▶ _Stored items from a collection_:
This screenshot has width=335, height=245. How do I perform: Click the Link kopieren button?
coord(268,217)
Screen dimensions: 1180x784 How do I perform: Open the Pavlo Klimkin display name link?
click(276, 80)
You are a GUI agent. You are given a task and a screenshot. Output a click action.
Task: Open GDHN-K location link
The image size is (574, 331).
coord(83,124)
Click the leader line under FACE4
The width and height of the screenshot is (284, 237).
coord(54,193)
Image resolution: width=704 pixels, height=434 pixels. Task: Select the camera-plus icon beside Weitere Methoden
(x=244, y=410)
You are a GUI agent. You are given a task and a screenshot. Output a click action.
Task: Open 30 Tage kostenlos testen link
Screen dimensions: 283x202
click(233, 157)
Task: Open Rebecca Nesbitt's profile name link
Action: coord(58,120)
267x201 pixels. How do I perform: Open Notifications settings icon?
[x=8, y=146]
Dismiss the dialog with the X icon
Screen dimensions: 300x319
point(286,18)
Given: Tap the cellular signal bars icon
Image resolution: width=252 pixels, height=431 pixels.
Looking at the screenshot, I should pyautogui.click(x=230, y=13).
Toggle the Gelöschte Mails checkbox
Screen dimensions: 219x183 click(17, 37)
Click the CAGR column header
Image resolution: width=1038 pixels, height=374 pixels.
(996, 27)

▶ _Problem requirements_:
The records above must be retyped in full, exactly as written.

▶ _Output of the exercise_:
This screenshot has width=335, height=245. How do I perform: Click the Link kopieren button?
coord(268,217)
Screen dimensions: 1180x784 How do I perform: Open the Pavlo Klimkin display name link?
click(276, 80)
You are a GUI agent. You are given a task and a screenshot. Output a click action.
Task: Open GDHN-K location link
The image size is (574, 331).
coord(83,124)
Click the leader line under FACE4
The width and height of the screenshot is (284, 237).
coord(54,193)
Image resolution: width=704 pixels, height=434 pixels. Task: Select the camera-plus icon beside Weitere Methoden
(x=244, y=410)
You are a GUI agent. You are given a task and a screenshot. Output a click action.
Task: Open 30 Tage kostenlos testen link
Screen dimensions: 283x202
click(233, 157)
Task: Open Rebecca Nesbitt's profile name link
Action: coord(58,120)
267x201 pixels. How do I perform: Open Notifications settings icon?
[x=8, y=146]
Dismiss the dialog with the X icon
Screen dimensions: 300x319
point(286,18)
Given: Tap the cellular signal bars icon
Image resolution: width=252 pixels, height=431 pixels.
Looking at the screenshot, I should pyautogui.click(x=230, y=13).
Toggle the Gelöschte Mails checkbox
Screen dimensions: 219x183 click(17, 37)
Click the CAGR column header
Image resolution: width=1038 pixels, height=374 pixels.
(996, 27)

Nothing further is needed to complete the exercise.